Doctors who opt out of disclosing their performance data should be “named and shamed”, the health secretary has said.

The government plans to publish league tables for ten specialties, such as vascular and orthopaedic surgery, on NHS Choices this summer.

However, it emerged this week that surgeons will not be required to release individual information because of Data Protection Act rules.

NHS England said 4% of surgeons had chosen not to submit data for the tables.

In response, Jeremy Hunt said there was “no valid reason” why surgeons should not participate and that those who refused should be named.

"In an era of public concern over patient safety issues at Mid Staffordshire Hospital, this will be a major step forward in restoring public confidence,” he said.

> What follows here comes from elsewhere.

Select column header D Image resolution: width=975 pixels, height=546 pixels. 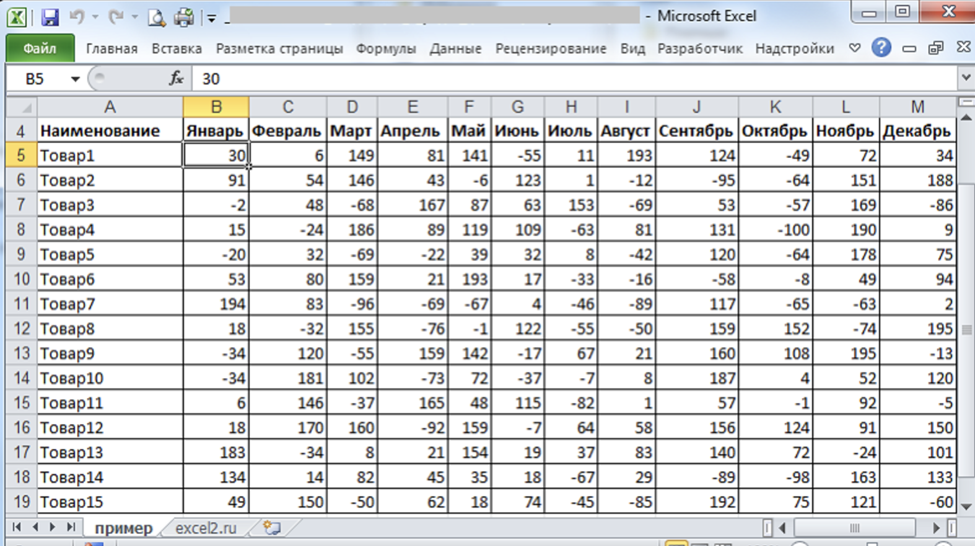(x=352, y=107)
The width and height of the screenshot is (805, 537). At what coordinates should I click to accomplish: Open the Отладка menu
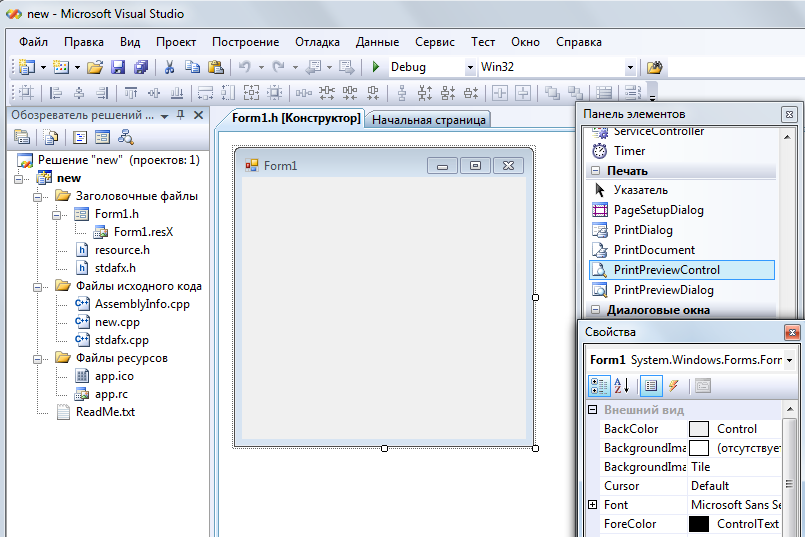[318, 42]
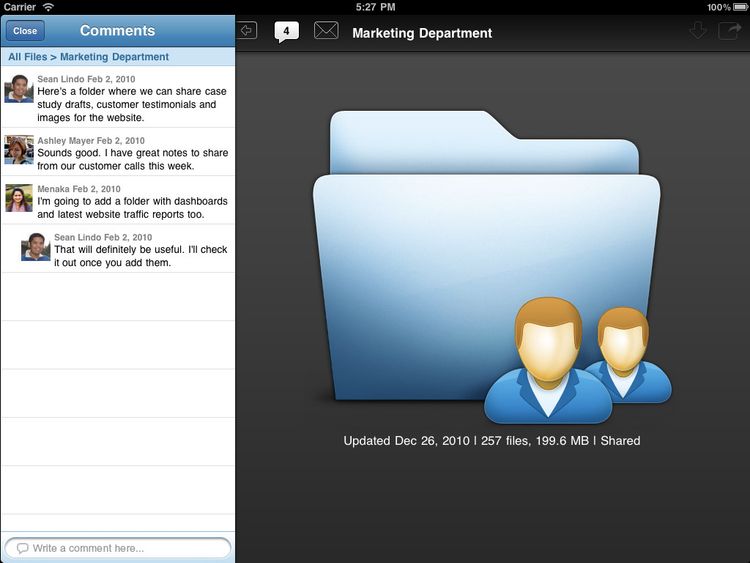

Data is already published for heart surgery and is credited with improving patient survival rates.

Royal College of Surgeons president Professor Norman Williams said patients had a right to know of doctors who were not meeting the standards expected of them.

“That’s why we need as many surgeons as possible to give their consent to the publication of their individual outcomes results this summer.

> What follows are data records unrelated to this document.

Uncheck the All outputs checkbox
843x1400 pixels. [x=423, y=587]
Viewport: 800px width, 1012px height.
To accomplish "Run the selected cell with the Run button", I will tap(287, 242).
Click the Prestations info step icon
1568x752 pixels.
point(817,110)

"It is important to be open and transparent, and because the process of collecting the data will improve over time and drive up standards,” he added.

However, Professor Williams said it was an issue that not every doctor was involved in the publication programme.

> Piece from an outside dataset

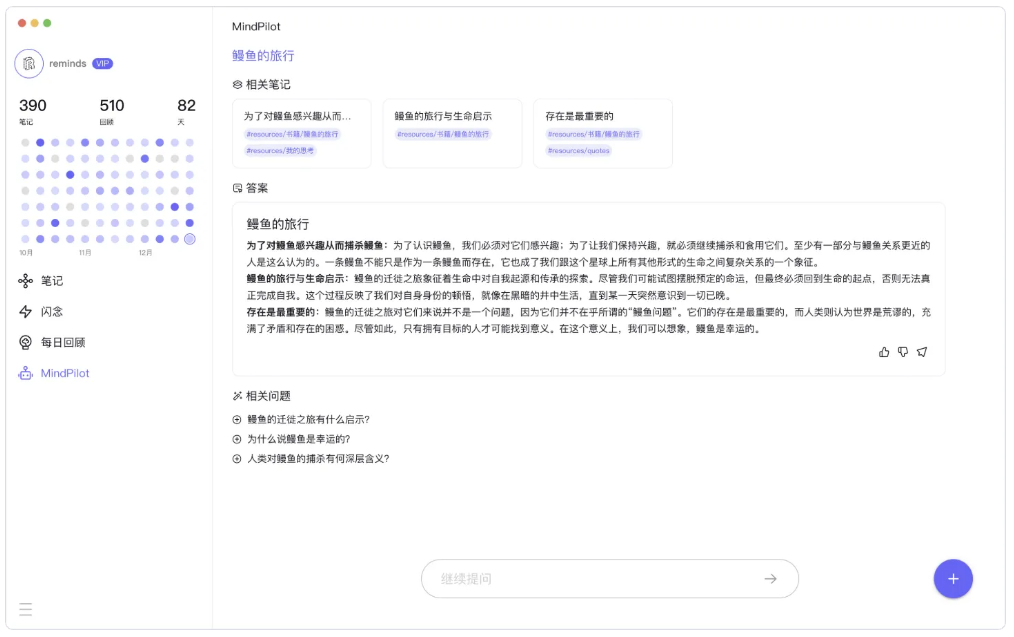
Task: Click the VIP badge next to reminds
Action: coord(102,63)
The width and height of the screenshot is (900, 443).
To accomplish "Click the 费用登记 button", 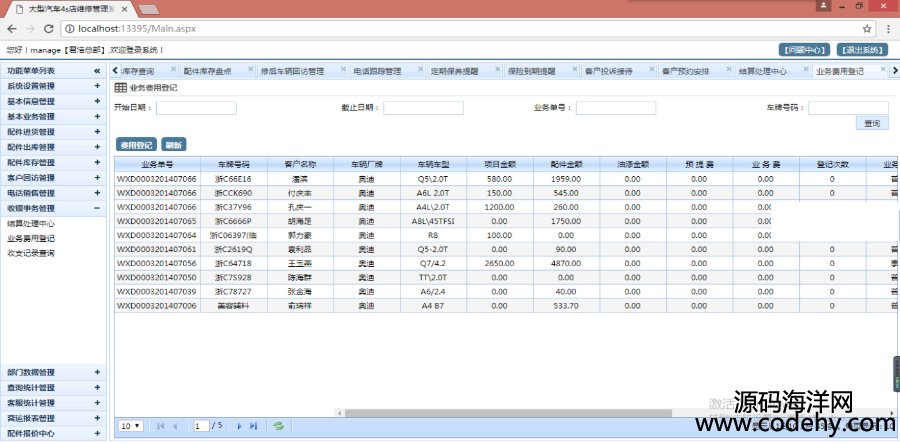I will coord(136,144).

Around 4,000 surgeons in over 20 procedures will be involved which is over half of the consultant surgeons in England. The remaining consultants do not do the particular procedures.

“If the Department of Health decides to name hundreds of doctors who are missing from audit data, they may be wrongly identifying people as withholding consent when in fact they never entered data in the first place,” he said.

The college also explained that some surgeons had delayed giving consent until they knew the data was robust.